W I kwartale 2015 r. spółka wypracowała 1,3 mln zł zysku netto (spadek o 500 tys. zł) przy przychodach sięgających 173,5 mln zł (wzrost o 32,5 proc.). - Wyniki oceniam raczej słabo. Zwiększenie sprzedaży zaledwie przykryło procentowy spadek marży, a wynik brutto ze sprzedaży rok do roku był bez zmian. Na spółce odcisnął się tym samym negatywny wpływ droższego dolara, który odpowiada za znaczą część organizacji kosztów wycieczek egzotycznych oraz zwiększona konkurencja w tym segmencie. Przy niewielkim wzroście kosztów sprzedaży skutkowało to zmniejszeniem się wyniku netto – mówi „Parkietowi" Michał Krajczewski, analityk BM Banku BGŻ BNP Paribas.

Rainbow Tours zamierza rozwinąć nową linię biznesową w formie sieci własnych lub dzierżawionych obiektów hotelowych. W ten sposób spółka zamierza kontrolować obsługę klientów od fazy organizacyjnej aż po zakwaterowanie w lokalizacjach turystycznych. W tym celu zawarła umowę przedwstępna zakupu 100 proc. udziałów w firmie K. G. Athanasopoulos – I. Sklivas, która jest właścicielem nieruchomości gruntowej wraz z infrastrukturą w postaci m.in. hotelu "President", położonego w miejscowości turystycznej Laganas na greckiej wyspie Zakynthos. Łączna wartość inwestycji w zakupiony podmiot wyniesie około 1,68 mln euro. Spółka szacuje, że wartość rynkowa nieruchomości wynosi od około 2,8 do około 3 mln euro. - Co do transakcji, jak zawsze są plusy i minusy. Z jednej strony uzyskana cena wydaje się być korzystna, co może wynikać z kryzysu gospodarczego w Grecji. Ponadto spółka rzeczywiście może osiągnąć pewne synergie zajmując się jednocześnie organizacją wycieczek oraz bazy hotelowej. Z drugiej jest to nagła zmiana strategii – do tej pory spółka nie sygnalizowała żadnych, nawet niewielkich przejęć i ciężko ocenić czy budowa kolejnej linii biznesowej szybko przyniesie dodatnie rezultaty – twierdzi Krajczewski.

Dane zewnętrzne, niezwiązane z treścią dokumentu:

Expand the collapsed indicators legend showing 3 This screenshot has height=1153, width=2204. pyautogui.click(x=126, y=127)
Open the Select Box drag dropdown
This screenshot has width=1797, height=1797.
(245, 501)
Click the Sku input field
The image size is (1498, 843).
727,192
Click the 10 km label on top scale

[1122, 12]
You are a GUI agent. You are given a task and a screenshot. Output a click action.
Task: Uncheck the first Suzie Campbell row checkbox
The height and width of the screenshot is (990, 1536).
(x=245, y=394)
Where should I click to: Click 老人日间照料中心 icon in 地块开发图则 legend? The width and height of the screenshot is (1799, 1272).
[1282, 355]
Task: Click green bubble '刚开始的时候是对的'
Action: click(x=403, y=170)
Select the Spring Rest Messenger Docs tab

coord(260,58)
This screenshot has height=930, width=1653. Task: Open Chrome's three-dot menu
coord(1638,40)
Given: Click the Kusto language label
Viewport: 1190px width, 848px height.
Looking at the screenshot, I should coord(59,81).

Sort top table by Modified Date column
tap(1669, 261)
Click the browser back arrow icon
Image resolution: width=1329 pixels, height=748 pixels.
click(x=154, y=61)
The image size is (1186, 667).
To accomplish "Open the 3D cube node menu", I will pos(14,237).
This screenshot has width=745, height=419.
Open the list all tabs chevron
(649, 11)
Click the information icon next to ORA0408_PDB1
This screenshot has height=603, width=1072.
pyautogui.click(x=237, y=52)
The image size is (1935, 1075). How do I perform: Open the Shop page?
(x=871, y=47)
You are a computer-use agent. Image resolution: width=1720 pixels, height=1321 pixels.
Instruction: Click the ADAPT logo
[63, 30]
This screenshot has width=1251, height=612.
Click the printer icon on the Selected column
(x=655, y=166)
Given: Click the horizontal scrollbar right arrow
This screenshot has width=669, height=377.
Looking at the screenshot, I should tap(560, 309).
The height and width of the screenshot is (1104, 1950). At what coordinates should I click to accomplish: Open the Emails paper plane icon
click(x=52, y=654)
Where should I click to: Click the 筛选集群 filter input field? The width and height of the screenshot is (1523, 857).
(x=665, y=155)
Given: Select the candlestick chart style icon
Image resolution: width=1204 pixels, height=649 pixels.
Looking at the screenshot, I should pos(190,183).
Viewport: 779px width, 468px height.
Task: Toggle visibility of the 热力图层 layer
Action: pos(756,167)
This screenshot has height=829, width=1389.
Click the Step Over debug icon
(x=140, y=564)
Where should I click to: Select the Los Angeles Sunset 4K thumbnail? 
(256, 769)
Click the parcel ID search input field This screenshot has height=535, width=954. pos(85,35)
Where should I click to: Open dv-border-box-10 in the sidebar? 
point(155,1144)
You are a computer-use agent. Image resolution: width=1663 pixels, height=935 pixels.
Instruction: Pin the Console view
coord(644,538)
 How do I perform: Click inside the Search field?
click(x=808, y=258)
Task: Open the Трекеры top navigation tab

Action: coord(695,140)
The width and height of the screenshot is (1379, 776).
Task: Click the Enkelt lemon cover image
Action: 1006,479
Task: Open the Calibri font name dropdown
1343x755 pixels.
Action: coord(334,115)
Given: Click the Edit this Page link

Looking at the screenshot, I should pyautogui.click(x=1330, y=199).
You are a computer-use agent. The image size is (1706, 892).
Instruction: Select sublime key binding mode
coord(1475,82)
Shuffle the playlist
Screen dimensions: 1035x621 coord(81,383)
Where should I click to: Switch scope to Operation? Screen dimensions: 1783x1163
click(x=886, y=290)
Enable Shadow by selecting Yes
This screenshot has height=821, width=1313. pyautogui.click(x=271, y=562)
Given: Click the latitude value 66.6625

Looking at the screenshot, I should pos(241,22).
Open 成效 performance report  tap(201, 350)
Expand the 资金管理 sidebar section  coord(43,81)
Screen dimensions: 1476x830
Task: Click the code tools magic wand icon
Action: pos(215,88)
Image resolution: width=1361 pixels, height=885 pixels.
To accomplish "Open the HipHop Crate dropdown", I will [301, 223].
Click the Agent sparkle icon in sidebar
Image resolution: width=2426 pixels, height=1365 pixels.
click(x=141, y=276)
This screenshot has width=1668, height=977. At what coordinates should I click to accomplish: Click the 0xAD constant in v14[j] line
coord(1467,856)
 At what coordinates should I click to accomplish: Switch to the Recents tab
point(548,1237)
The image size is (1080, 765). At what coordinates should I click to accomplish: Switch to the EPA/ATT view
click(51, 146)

Akcjonariusze Rainbow Tours zdecydują 9 czerwca o wypłacie w formie dywidendy 7,2 mln zł z zysku za 2014 r., co daje 0,50 zł na akcję. Zysk netto spółki wyniósł w 2014 r. 30,4 mln zł. Jego pozostała część, czyli 23,2 mln zł, miałaby trafić na kapitał zapasowy. Z zysku za 2013 r. spółka wypłaciła ok. 5 mln zł dywidendy, co dało 0,35 zł na akcję. - Poziom dywidendy lekko rozczarowuje – w swoich prognozach zakładałem wypłatę za 2014 r. 0,92 zł podczas gdy 0,5 zł stanowi obecnie DY=2,1 proc. (stopa dywidendy – red.), co nie jest zbyt wysokim poziomem. Prawdopodobnie inwestycja w grecki hotel jest przyczyną niezbyt wysokiej dywidendy - komentuje Krajczewski.

W poniedziałek po południu inwestorzy za akcje touroperatora płacili po 23,96. Akcje taniały o 5,18 proc. Inwestorzy najwyraźniej z rezerwą podeszli do najnowszych informacji związanych ze spółką.